Jesus: You were stress eating during those times and got kind of umm… *holding arms out* you know… *puffs out cheeks*
Give a man a fish, he eats today.
Teach a man to fish, he gets drunk in a boat.
Bad news: I squirted ketchup all the way up my sleeve in a public place.
Good news: You can’t really see it because my sleeve is red.
Bad news again: I smell strongly of ketchup.
IF YOU KIDS DON’T COME BACK TO THIS TABLE AND FINISH YOUR LUNCH RIGHT NOW, I SWEAR I WILL SIGH HEAVILY, EAT IT MYSELF AND GAIN 3 POUNDS.
Watch out, fellow motorists! I’ve got fast-food in my hand and I’m not afraid to give it my full attention.
Headline: Oscars stars hit the red carpet
Red carpet: I’m so bruised.
I love when Scandinavian people on internet forums are like “Sorry for the bad English, I still have a considerable amount to learn about your language, again I apologize for my diction which is likely quite malformed,”
Sometimes I’m depressed and then a girl stars one of my tweets and it’s like YAAAAYYYY NEW GIRLFRIEND!!!!!
I’m always behind the person at McDonald’s who acts like they’ve never seen the menu in their life
Me pre-milkshake: Oohh! I’m gonna have a milkshake!
Me post-milkshake: I feel like hell and wish I were dead.
santa: make me a hundred thousand PlayStations
elf: *holding only a hammer* how
eating lightbulbs and setting your own house ablaze are rare but serious side effects of this medication. contact your doctor if this occurs.
There were over 14,000 wars before McDonalds launched the Dollar Menu. Since launching it, there’s only been 32. Those are just the facts.
I only go on LinkedIn to see what my coworkers looked like 15 years ago.
this spot reserved for good ol boys that know how to smoke a brisket
[walks in to UPS store holding rabid raccoon]
Hi my boyfriend said he wants to take a break so I’d like to ship him this please.
I love to give homemade gifts. Which one of my kids do you want?
Sometimes I get bored and tell people I’ve never had pizza before.
I’m making all of the random open bags of things in our freezer for dinner. Everyone gets 4 chicken nuggets, 5 tater tots, 6 fries, and an onion ring.
Just know that when I say “the other day” I actually mean anytime between yesterday and 10 years ago.
Husband: How was your day?
Me: We’re all mad here.
Husband: Ok… how were the kids today?
Me: Off with their heads!!!
Husband: Are you quoting Alice in Wonderland?
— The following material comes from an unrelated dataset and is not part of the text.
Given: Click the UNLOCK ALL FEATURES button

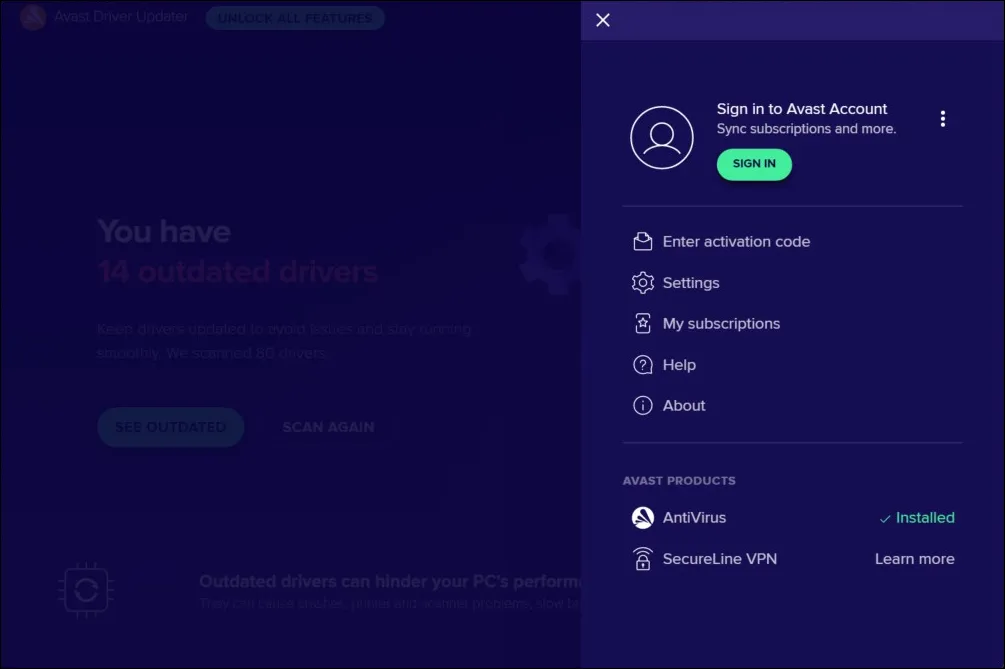Looking at the screenshot, I should pyautogui.click(x=295, y=18).
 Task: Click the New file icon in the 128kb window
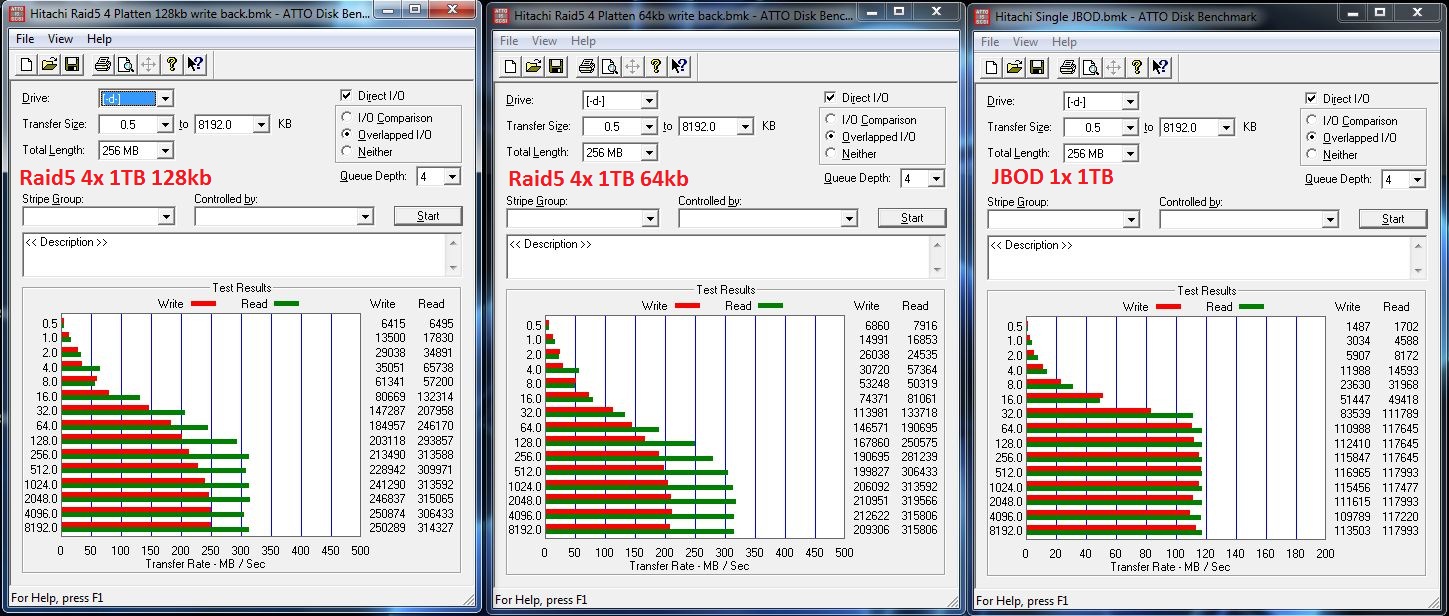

Me: It’s no use going back to yesterday, because I was a different person then.
Husband: I’m on my way home.
Oh, you have ‘haterz.’
Congratulations. I have lovers. And the ability to spell.
Arguing over who really won the spelling bee but it’s their word against mine
the Craigslist guy who sold me a bookshelf today showed me all the staples in his stomach from the surgery he just had. But that’s on me for forgetting to ask him to specifically not do that.
Interviewer: what would you say is your greatest weakness?
Me: probably that I’m easily intimidated by others
I: and your greatest strength?
Me: lulling others into a false sense of superiority
tree: morning
me: oh hey
tree: yo lemme get a hit of that carbon dioxide bro
me: [exhales on tree]
tree: [leaves all shakin’] ooooh ya baby that’s the stuff
Calling me stupid is uncool unless you are my parents. They earned it.